Perhaps for some people this message simply isn’t relevant. They are healthy and balanced in the area of Integrity and so they find my dwelling on the topic a little anonying. But perhaps, for people who have struggled with the Dualism that has severed their lives (and all of life) into binary categories of good and evil, right and wrong, light and dark, private and public etc.. - this is the word of encouragement that they need to hear. Perhaps, also, there are faith communities, that need to hear this word. A challenge to wholeness and integrity, where faith and life, religion and politics, secular and sacred… have been dangerously kept apart…
Am I finally realising my humble significance in this life - not to do extraordinarily great things - just to speak (live) the message that I’ve been asked to speak/live, to embody a value that many of us need to embrace, to bring a gentle challenge in one aspect of life where there is imbalance and unhealth?
am I discovering my Voice? (my dad would say I discovered it far too early…!!!)
what I like about the idea of finding my voice is that it helps me to have a limited, and therefore hopefully a humble view of my significance. the thought also makes me wonder about other people’s Voices? People I respect and admire - I wonder if they have discovered their Voice… Perhaps they are speaking, but are yet to stumble on the simple realisation that this is the thing they are called to say…
Have you discovered your Voice? (and, do you feel confidence to speak with it?)
A big part of the idealism that I have had to let go of has been the desire to eliminate tension. Idealism convinced me that life could be easy and trouble free if I just lived according to the “rules” – the right principles. When there was a problem – the thing introducing tension – it could be analysed, diagnosed and attended to… a little like the way a mechanic has a look at your car, works out why it won’t start, then gives you a quote to effect the repair.
Is life as simple as that?
My experience is that to be faith-ful means to live with tension. There may be things we can do to relieve tension – and I would totally support that kind of effort. Tension can get too much… for sure! But some things just can’t be resolved with one quick dose of Diagnose-and-Repair.

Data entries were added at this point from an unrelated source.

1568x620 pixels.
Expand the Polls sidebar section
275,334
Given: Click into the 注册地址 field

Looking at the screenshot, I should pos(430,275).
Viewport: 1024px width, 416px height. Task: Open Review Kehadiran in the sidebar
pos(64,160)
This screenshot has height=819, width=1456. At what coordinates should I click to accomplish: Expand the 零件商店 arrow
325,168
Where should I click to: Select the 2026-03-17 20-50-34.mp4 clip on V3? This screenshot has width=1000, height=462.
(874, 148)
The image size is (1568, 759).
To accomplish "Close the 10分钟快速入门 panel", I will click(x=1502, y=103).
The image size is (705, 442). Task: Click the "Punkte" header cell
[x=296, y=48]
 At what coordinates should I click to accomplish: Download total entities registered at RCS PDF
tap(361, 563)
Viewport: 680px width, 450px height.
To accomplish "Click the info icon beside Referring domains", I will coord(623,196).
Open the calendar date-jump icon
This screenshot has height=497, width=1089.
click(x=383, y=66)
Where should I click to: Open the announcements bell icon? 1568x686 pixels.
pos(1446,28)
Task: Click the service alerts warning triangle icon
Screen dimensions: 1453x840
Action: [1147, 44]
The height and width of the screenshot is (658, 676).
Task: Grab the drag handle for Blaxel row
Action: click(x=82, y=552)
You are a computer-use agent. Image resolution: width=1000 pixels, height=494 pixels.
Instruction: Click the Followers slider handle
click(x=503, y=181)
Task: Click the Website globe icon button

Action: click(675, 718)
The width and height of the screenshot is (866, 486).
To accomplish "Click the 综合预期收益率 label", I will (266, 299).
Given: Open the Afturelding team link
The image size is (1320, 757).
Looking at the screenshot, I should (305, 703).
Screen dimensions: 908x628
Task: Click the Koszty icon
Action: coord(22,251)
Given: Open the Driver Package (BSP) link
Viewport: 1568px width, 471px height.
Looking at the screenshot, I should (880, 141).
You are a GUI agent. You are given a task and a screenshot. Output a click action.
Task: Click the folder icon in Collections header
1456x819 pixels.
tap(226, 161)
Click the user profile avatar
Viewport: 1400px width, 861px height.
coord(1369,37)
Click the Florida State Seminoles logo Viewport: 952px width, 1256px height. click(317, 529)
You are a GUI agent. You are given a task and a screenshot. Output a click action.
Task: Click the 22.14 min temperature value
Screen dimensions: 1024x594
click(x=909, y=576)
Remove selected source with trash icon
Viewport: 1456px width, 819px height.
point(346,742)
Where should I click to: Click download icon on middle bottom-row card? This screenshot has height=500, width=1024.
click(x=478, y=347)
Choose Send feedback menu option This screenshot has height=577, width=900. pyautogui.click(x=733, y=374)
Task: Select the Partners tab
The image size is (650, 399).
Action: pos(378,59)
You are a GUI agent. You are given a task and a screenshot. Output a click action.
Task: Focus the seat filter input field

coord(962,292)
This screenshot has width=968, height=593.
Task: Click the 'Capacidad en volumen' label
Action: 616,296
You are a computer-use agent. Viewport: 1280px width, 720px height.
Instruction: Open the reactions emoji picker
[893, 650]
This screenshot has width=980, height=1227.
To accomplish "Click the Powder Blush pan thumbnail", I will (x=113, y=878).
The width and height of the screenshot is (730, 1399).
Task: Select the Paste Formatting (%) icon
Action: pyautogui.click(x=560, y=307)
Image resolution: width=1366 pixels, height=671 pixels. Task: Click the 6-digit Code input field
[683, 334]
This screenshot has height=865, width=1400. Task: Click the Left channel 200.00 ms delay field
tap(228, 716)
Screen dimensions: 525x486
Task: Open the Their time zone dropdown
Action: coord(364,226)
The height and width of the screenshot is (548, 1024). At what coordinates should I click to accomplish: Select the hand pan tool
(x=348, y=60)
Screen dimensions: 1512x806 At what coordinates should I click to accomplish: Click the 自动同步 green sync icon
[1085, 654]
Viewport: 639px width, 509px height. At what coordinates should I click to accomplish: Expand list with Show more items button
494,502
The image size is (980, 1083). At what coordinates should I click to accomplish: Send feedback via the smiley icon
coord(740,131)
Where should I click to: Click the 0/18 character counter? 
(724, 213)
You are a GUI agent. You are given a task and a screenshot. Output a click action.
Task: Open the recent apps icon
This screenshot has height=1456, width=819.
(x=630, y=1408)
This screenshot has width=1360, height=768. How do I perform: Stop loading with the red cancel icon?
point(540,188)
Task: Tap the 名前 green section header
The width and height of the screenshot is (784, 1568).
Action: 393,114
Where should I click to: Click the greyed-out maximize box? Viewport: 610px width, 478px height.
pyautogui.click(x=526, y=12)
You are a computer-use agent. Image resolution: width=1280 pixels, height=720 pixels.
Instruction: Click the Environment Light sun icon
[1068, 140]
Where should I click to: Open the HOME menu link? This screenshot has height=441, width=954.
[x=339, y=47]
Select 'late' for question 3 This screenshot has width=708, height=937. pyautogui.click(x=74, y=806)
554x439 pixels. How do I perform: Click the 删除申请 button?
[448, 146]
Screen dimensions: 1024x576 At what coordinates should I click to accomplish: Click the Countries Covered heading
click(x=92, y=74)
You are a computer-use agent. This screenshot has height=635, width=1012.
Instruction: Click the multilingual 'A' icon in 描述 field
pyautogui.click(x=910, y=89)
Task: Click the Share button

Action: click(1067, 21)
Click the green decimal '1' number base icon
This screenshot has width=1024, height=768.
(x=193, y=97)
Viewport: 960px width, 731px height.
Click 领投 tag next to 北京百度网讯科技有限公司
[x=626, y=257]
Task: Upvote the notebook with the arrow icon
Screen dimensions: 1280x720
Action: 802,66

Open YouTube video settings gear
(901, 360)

A present example: Having children produces huge tension in my life. I love Ruben. Check out his web-site here: rubenm.iscool.net He has recently turned 2 and I am proud of him. In fact, there are moments when I delight in him in a way that surprises me.
But he also is difficult. He is strong-willed, passionate, incorrigible, and a whole lot of other things that remind me of someone I know. He is able to produce emotions (like anger) in me in ways that scare me. I’m not blaming him for the anger – it obviously arises out of me – but he is certainly the catalyst. He also produces difficulty in my relationship with Elaine, the person I am married to. We love each other and respect each other in so many ways. But Ruben seems to expose all the tender points in our relationship, especially the things that we are not in agreement about. When it was just the two of us, we lived with a high level of tolerance of our different views. I thought we were mature and respectful. But Ruben seems to worm his way behind our respectful and tolerant façade, and gets us engaged with each other over various issues that we probably wouldn’t have brought up otherwise.
I love my child, but he’s a real challenge to my sense of self. In some ways he is a darling and in other ways a selfish little terror who wants nothing except his own way. I love him and I resent him, at the same time. Huge inner tension.
Somehow, I don’t sense the tension is going to suddenly be relieved. Of course, I’d welcome any helpful advice from people who share the struggle of child-rearing… (actually, I might get irritated by anyone offering advice, but try me anyway - I’m desperate) But even great advice is not going to relieve the tension immediately, and probably not even entirely.
Maturity, faith-fulness… these are qualities that for me are forged in the midst of the tension.